Until now, the Radio Equipment Directive mainly regulated safety aspects and electromagnetic compatibility of radio equipment. In EU legislation, however, the focus is increasingly shifting towards the topic of cybersecurity. The new EN 18031 series of standards, consisting of EN 18031-1, EN 18031-2 and EN 18031-3, has been officially recognized as a harmonized standard for the Radio Equipment Directive since the end of January 2025 and specifies the requirements of the Radio Equipment Directive with regard to cybersecurity.

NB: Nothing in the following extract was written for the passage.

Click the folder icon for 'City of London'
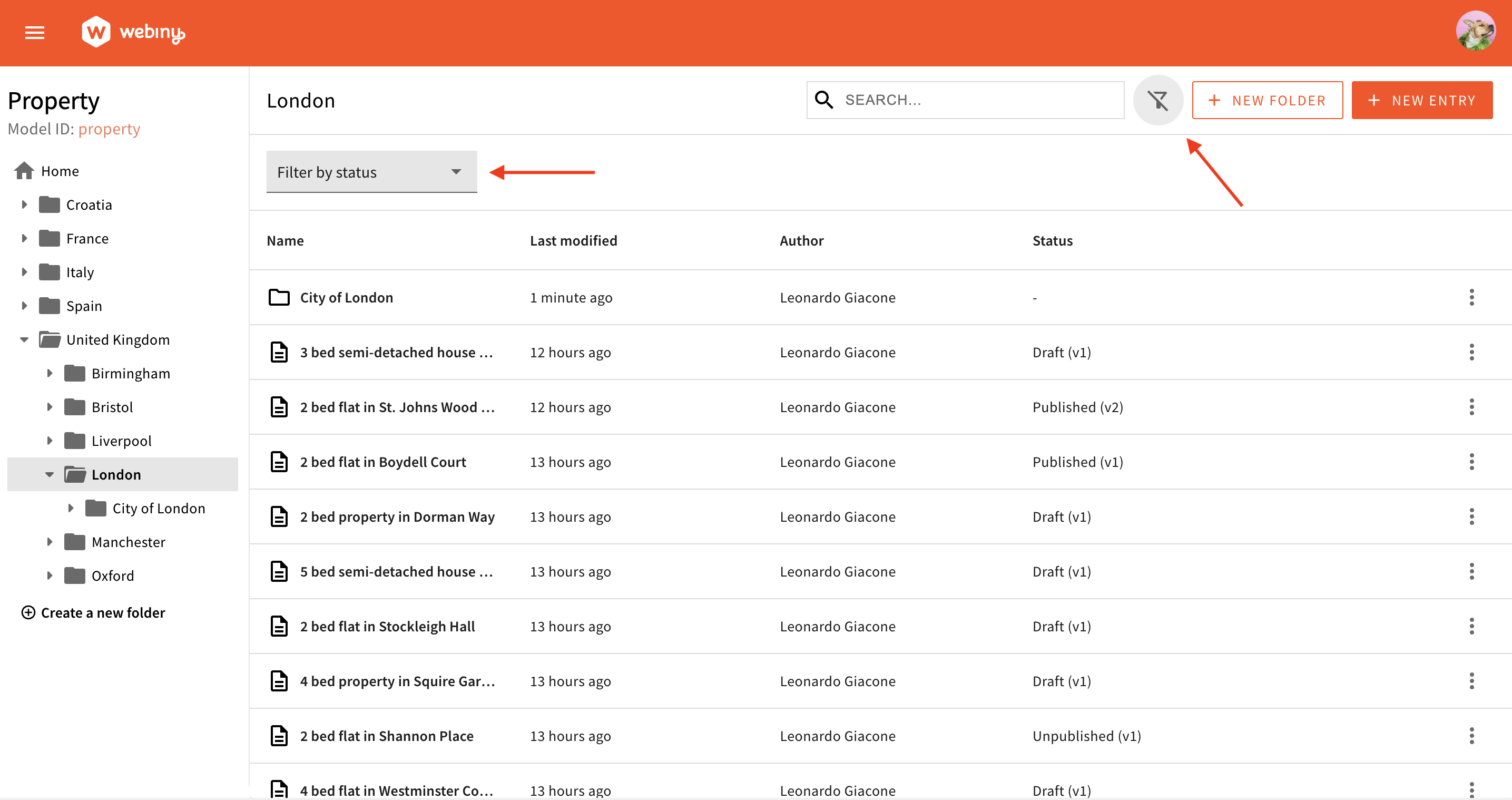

However, there are significant restrictions on the presumption of conformity. This does not apply to the following products or circumstances, which means that the involvement of a notified body to issue an EU-type examination certification is mandatory:

• devices that offer the option of not setting or using a password
• children's toys where it is not ensured that only parents or legal guardians exercise access control
• Secure updates do not automatically lead to a presumption of conformity according to Article 3(3)(f) of the Radio Equipment Directive
• The “Rationale” and “Guidance” sections are only supportive and do not establish a presumption of conformity

Manufacturers of internet-enabled radio equipment are thus facing major challenges. From August 1, 2025, affected devices are legally bound to meet these requirements. Manufacturers must carefully check whether their products fully meet the requirements or whether an additional assessment by a notified body is required.

In order to provide manufacturers with further support for the correct declaration for the regulation, the VDE Certification Committee has approved the new “VDE-PB-0036” test specification and thus the new “Cybersecurity-tested” certification scheme. This scheme includes certification according to the EN18031-1,-2 and/or -3 standards. In addition to the certification, a label is issued that can be attached to the product for marketing purposes. This label is valid for one year. If the restriction of the presumption of conformity applies to a product and an EU type examination is required, this can still be provided by the RED/EMC Notified Body of the VDE Testing and Certification Institute on the basis of EN18031.

The “Cybersecurity-tested” certification can also be used to prepare for the Cyber Resilience Act (CRA) (EU) 2024/2847, which sets out binding cybersecurity requirements throughout the EU and will become a prerequisite for CE marking in the future.